How many lines of the data below contain the string "size", with case taken into account? Reply with the count alone.

((

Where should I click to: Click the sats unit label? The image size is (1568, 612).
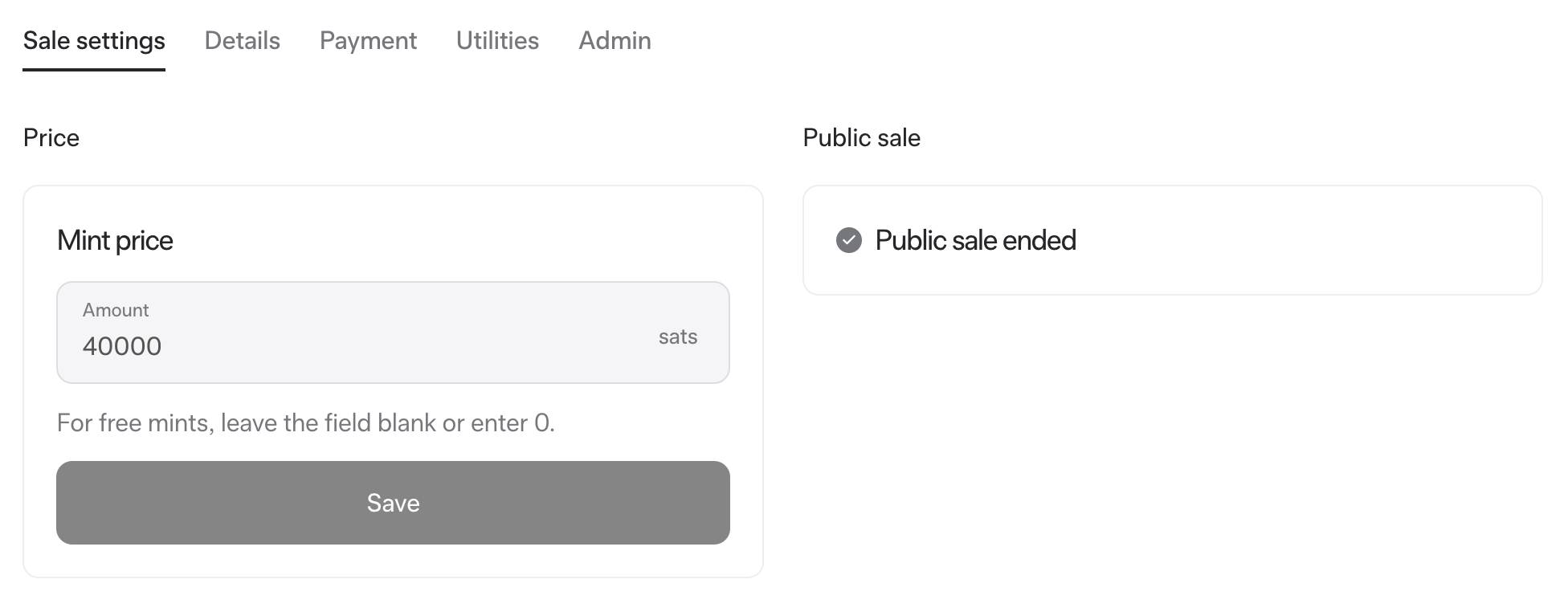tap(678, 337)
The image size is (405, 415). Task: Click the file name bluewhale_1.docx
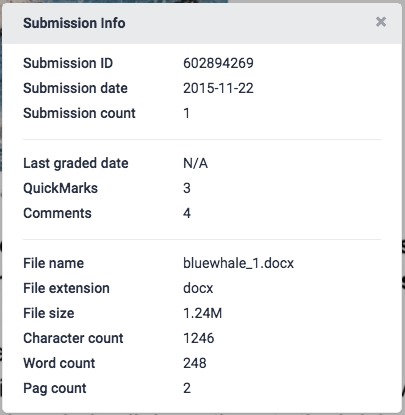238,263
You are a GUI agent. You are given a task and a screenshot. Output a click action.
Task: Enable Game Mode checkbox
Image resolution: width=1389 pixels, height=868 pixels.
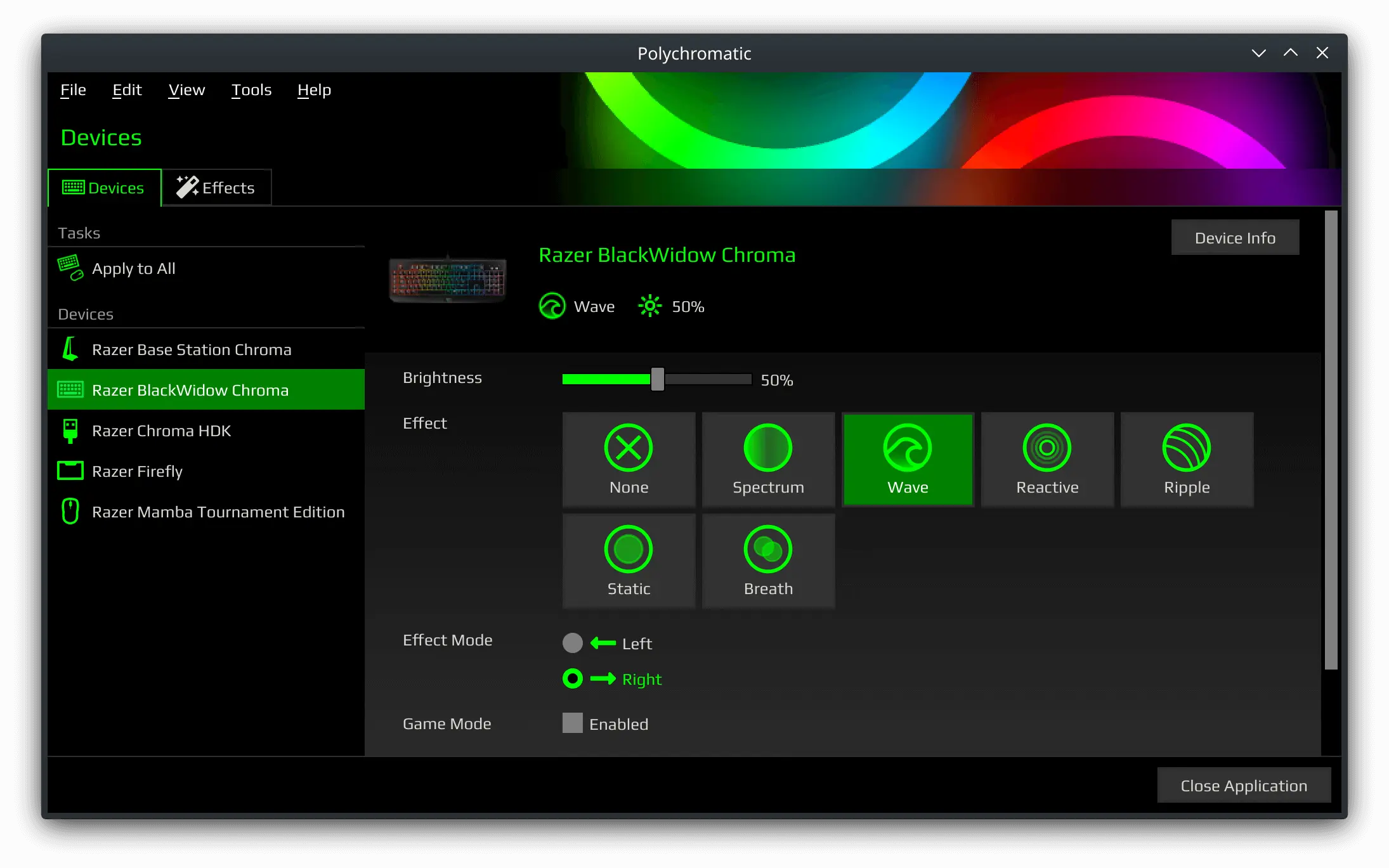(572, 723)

))
((

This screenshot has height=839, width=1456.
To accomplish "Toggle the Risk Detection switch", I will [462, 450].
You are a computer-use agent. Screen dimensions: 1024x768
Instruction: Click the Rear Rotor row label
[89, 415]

))

:: Solution for this problem ::
2